Microsoft Graph Permissions grants grouped actions to specific users. Each action have any number (or no) dependencies; hence, when the agent applies any action in the group to a users, all of the dependents action is simultaneously applied.

Similar to PAM, permission groups could be binned and rules applied together. However, there are still no user-level dependencys.

The OAuth model allows for authorization of third party resources without the users credentials.

OAuth creates access tokens which are then passed to third party models which use the access token to access resources hosted by the resource server.

These temporary access tokens then expire, allowing for a third party to be authenticated without ever giving it credentials and vise versa.

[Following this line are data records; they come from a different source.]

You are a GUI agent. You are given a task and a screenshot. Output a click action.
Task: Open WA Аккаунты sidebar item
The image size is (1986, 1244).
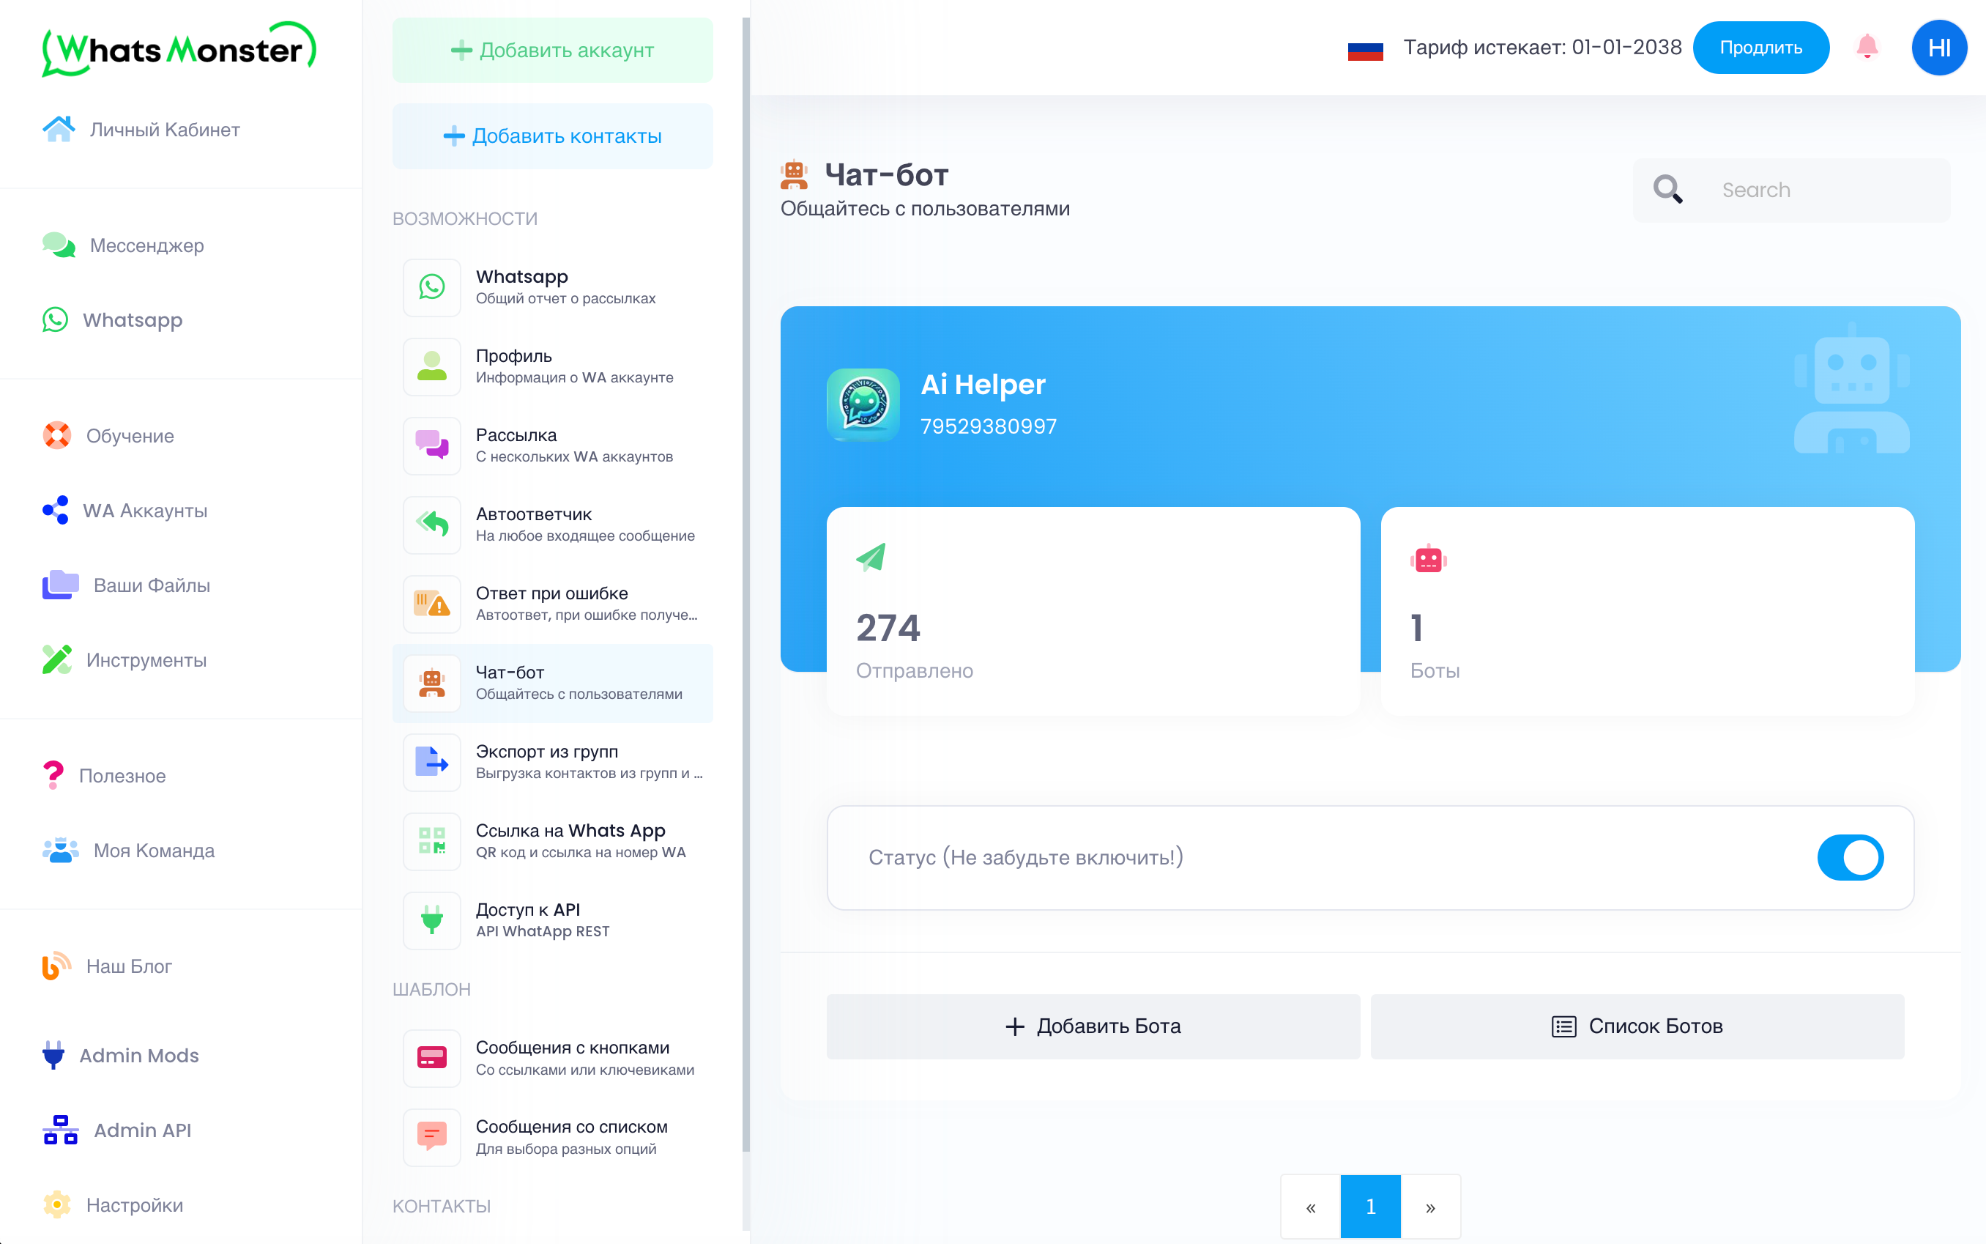click(x=145, y=511)
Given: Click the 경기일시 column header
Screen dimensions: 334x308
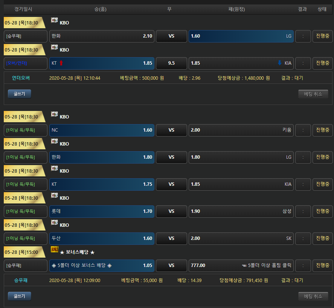Looking at the screenshot, I should click(23, 9).
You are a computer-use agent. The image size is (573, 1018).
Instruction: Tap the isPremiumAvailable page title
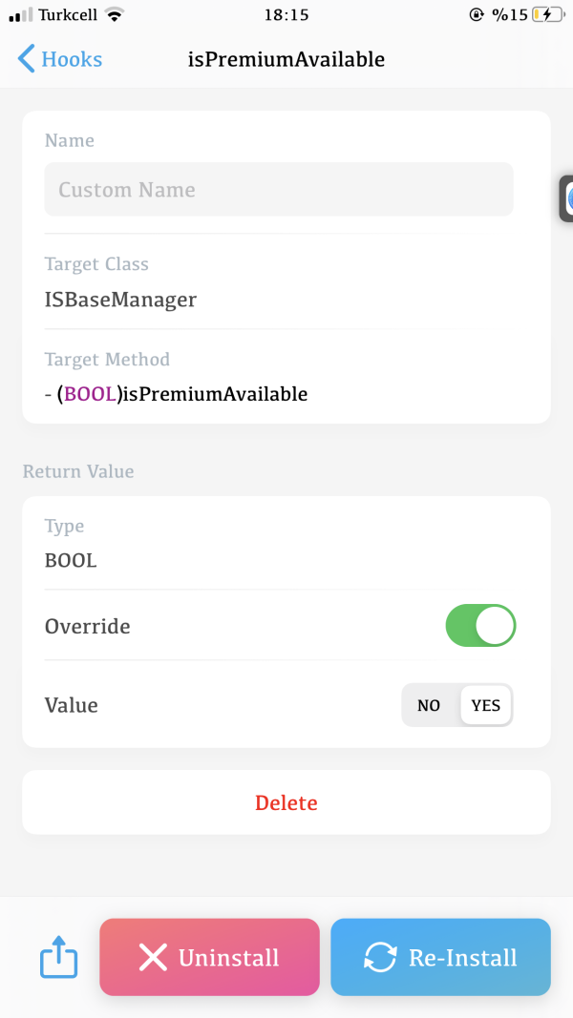pyautogui.click(x=287, y=59)
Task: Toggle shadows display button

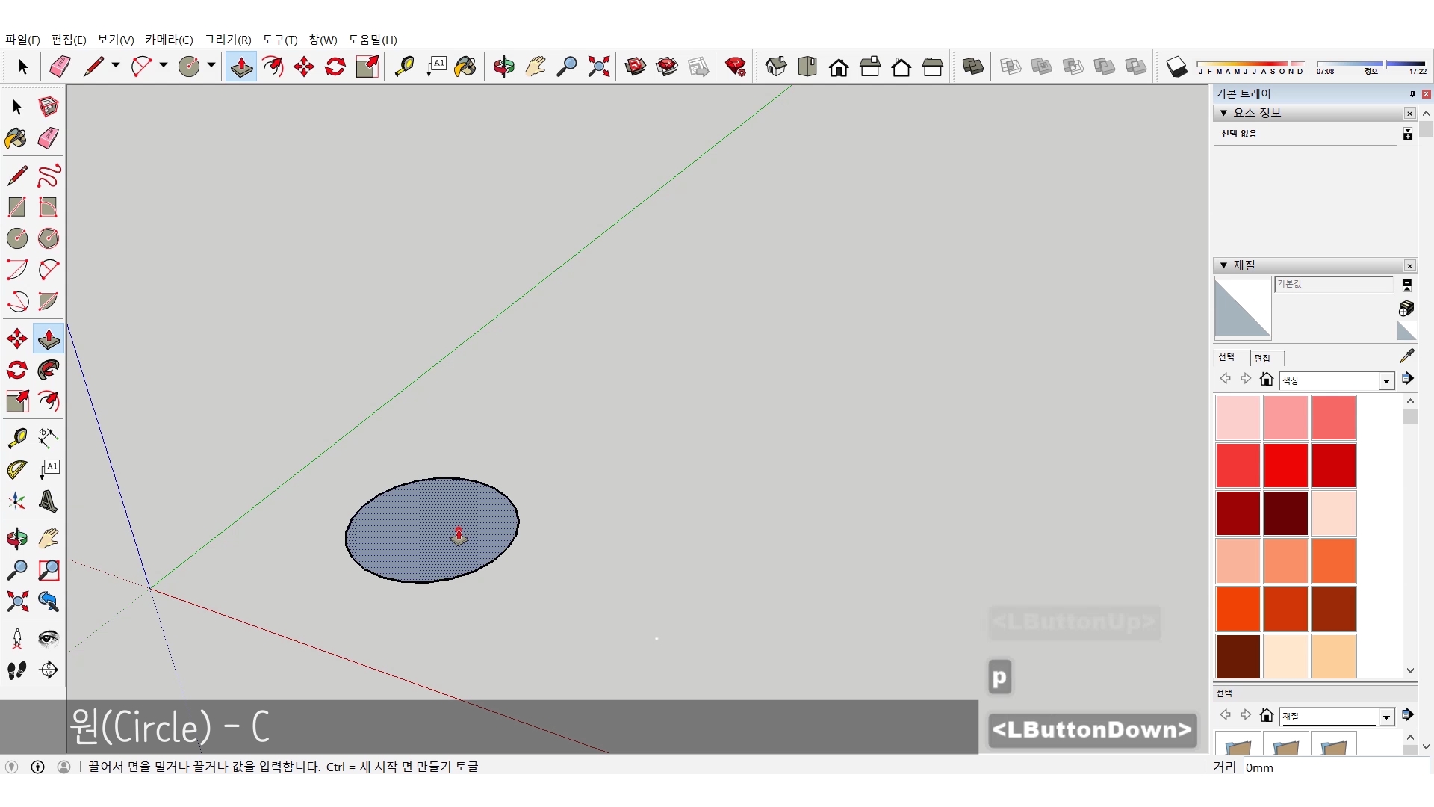Action: [1176, 67]
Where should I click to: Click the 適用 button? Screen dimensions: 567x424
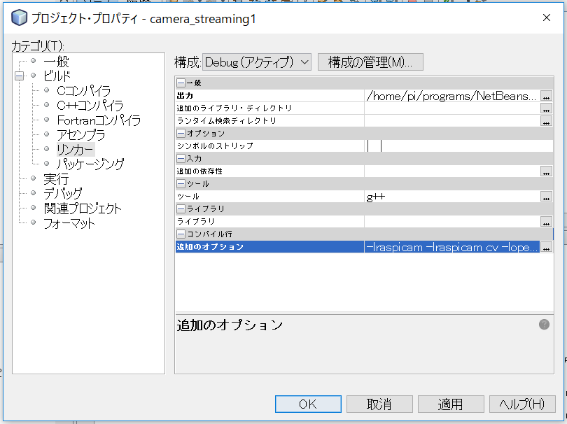coord(450,404)
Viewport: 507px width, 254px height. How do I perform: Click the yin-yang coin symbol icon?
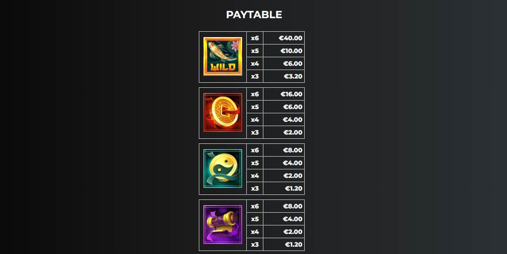223,169
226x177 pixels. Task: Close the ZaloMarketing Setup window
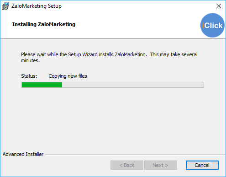point(219,6)
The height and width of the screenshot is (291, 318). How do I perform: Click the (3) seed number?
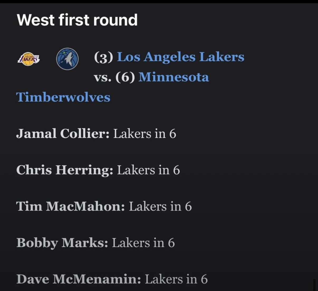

Because of the generalization and lack of model of OAuth, there is no hard restriction to permission inheritance

• PAM is simple!

  • few actions
  • groups -> arbitrary user level granularity
  • AFS
    • Top down from resources
    • resource dependent actions (we dont have this!)
      • lack of redundant actions (but, we do have this!)
• IAM
  • roles
    • actions are abstracted from entities they apply to

• Microsoft Graphs

  • actions can have dependencies on other actions
    • simplicity -> ease of use
  • OAuth
    • actions are arbitrary
    • authurization is arbitrary
      • auth is abstracted, thus we can protect credentials

Here we propose a new system for authorization that takes some of the most important features from each of the previous standards as highlighted above to create a novel system of authorization that — while increasing slightly in complexity — compensates in terms of its flexibility, elegance, and features.

The core of the system extends the thematic construction of MS Graphs and AWS IAM. Instead of assigning actions or groups of actions, each rule is responsible for tagging a user with a "Role" or a group of Roles.

Each Role is a permissions table containing an arbitrary-length, ordered combination three directives: Add, Subtract, and Link. The Add directive grants a single action to users tagged with that role, the Subtract directives removes a single action to users tagged, and the Link directive includes any other Role's permissions in the hierarchy location of the Link directive.

To Link directive cannot link to any parent nodes, essentially making the chain of permissions of Roles an undirected, fully-connected Tree graph.

When agents parse a user's rules, it reads its list of granted roles in sequential order and performed a DFS of the location to which the role point to on the permissions graph. The results of the DFS would therefore creates a series of new rules which will then be applied sequentially.

The "root" user would therefore be granted the topmost role of the tree by default. Any subordinate users created by root would be manifest in roles which are subsets of the permissions of root by being granted roles that Link to the root role.

This tree-based permissions model essentially implements both the competitive advantage of IAM and Graph. IAM's system of Roles are replicated entirely in this proposed system, except it has the added complexity of trees. Graph's action dependency can be replicated here easily: if two actions are dependent, simply create a Role that encapsulates a Grant for each action, and treating this Role (or inheriting it in other Actions) as the double-dependent action.

Similar to OAuth, all actions except the "Edit All Actions" ("root") action are arbitrarily defined. The root, and any other users who becomes delegated the power, can define actions that then externally becomes validated by the Authentication system (part of the agent) to lock resource.

We have elected to not implement AFS' nature of resource dependent actions. If an action could not be performed upon a resource, the locking resource/status would simply raise a Fault if the user attempts to perform it: hence creating a hidden Authorization scheme.

This scheme are unambiguous as all Grants and Links are fully ordered. An Action cannot be assigned twice in different locations as the permissions Graph is undirected. Groups, similar to the case of PAM, are created by a representative Role that Links to multiple behavioral Roles for the Group and assigning group members that Role.